When Ælfhere died in c. 983, Ælfric was appointed ealdorman in his place. The office was a powerful asset since under Ælfhere's tenure, its sphere of authority had grown to include not only central Mercia, but also parts of Mercia formerly controlled by ealdormen Æthelmund and Æthelstan Rota, that is, western Mercia (from Cheshire to Gloucestershire) and Oxfordshire and Buckinghamshire. Ælfric was not able to retain his new position for very long, however. Early in the year 985, a royal council was convened at Cirencester and Ælfric was driven out of the country on account of treason. The nature of the accusation is unknown, but it may be related to allegations that he had appropriated estates in Gloucestershire from a widowed matrona called Eadflæd, possibly Ælfhere's widow. These allegations are known from two royal diplomas which were issued around the turn of the century in favour of Abingdon Abbey.

In one of King Æthelred's so-called 'restitution charters', ealdorman Ælfric and Wulfgar, bishop of Ramsbury, are singled out as greedy men whose bad counsel had misled the king into violating the privileges of Abingdon Abbey, such as the right to elect its own abbot. Ælfric is said to have bribed the king and so to have bought the abbacy for his brother Eadwine. There is some uncertainty among historians as to whether this Ælfric, who is described as maior domus regis by the Historia Ecclesie Abbendonensis (History of Abingdon Abbey), refers to Ælfric Cild or to Ælfric, ealdorman of Hampshire (d. 1016).

==After 985==
It is not known when Ælfric died or what became of him in exile. The cartulary-chronicle Historia Ecclesie Abbendonensis written in the 12th century claims that he left for Denmark, assembled a band of Viking soldiers and returned to attack England. However, the text may have confused Ælfric Cild with his namesake, ealdorman of Hampshire, as it has done elsewhere.

Ælfric's son appears to be the Ælfwine who died fighting in the Battle of Maldon in 991. In the Maldon poem, he is portrayed as a young man in the personal household troop of Byrhtnoth, ealdorman of Essex, who led the fateful attack against the Viking army and in the event, perished himself.
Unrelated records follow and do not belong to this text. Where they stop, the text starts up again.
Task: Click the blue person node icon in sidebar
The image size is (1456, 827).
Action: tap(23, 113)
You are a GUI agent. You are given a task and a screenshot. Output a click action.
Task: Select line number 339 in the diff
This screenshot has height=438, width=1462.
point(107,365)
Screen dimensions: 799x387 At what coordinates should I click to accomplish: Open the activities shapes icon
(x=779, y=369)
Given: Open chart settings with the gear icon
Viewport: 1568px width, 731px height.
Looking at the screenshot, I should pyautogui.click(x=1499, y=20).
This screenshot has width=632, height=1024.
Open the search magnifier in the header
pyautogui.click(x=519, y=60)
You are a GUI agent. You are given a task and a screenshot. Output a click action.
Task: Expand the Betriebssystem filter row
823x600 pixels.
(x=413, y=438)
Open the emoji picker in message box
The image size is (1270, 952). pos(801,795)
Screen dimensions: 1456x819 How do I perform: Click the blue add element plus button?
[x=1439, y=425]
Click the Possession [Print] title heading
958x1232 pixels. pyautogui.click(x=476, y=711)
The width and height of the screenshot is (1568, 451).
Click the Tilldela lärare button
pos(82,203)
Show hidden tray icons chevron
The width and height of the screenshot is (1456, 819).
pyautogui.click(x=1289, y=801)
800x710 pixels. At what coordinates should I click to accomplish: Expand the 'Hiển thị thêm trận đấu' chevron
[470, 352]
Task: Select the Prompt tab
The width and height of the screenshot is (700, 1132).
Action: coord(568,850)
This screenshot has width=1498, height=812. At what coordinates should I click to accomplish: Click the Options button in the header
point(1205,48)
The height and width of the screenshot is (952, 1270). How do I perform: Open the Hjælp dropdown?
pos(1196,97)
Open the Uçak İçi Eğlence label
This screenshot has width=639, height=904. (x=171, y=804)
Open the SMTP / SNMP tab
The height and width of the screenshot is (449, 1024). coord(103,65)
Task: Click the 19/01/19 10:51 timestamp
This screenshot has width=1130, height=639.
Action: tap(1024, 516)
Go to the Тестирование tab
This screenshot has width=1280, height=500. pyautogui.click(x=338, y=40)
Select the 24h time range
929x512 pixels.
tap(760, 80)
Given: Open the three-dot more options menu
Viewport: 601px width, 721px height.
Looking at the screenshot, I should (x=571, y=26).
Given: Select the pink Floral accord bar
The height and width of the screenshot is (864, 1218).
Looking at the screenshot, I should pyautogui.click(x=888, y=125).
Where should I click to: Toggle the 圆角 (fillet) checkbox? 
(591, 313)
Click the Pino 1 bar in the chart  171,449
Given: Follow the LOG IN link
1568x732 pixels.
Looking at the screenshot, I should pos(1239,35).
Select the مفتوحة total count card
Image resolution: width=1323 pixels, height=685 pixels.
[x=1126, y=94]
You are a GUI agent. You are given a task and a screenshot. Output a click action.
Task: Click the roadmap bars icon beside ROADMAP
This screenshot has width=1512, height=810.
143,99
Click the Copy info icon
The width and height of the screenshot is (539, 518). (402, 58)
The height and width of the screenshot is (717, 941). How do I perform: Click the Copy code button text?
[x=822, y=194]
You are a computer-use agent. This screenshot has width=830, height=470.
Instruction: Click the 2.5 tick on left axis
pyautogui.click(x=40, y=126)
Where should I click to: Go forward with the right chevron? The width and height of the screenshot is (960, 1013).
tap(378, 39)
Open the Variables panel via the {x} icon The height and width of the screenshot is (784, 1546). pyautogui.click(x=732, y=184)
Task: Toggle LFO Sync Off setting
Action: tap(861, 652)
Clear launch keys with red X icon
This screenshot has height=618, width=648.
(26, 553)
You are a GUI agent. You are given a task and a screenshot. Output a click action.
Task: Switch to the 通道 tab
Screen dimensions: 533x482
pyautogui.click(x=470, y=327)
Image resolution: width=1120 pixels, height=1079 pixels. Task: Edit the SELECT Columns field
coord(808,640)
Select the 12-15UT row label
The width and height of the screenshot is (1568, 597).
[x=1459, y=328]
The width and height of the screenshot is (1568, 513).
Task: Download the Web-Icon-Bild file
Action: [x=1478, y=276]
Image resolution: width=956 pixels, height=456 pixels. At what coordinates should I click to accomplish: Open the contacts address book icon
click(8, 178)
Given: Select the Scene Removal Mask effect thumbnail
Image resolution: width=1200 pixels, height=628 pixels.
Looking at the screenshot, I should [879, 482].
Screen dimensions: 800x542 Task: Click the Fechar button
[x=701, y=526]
Following Byrhtnoth's death and the flight of several of his men, a speech is attributed to Ælfwine in which he urges his fellow warriors to remember the heroic boasts they made at the drinking table and exhorts them to avenge their lord, against all odds. Ælfwine is expressly identified as a son (bearn) of Ælfric, but in his speech, he is made to identify himself as a grandson of Ealhhelm (wis ealdorman) as well as a kinsman (mæge) of Byrhtnoth.

The next ealdorman known to have been given responsibilities in Mercia is Leofwine (d. 1016), who received the office in 994. It has been suggested that in the interim when the position of ealdorman remained vacant, Æthelsige, a king's thegn, may have been given "some position in Mercia".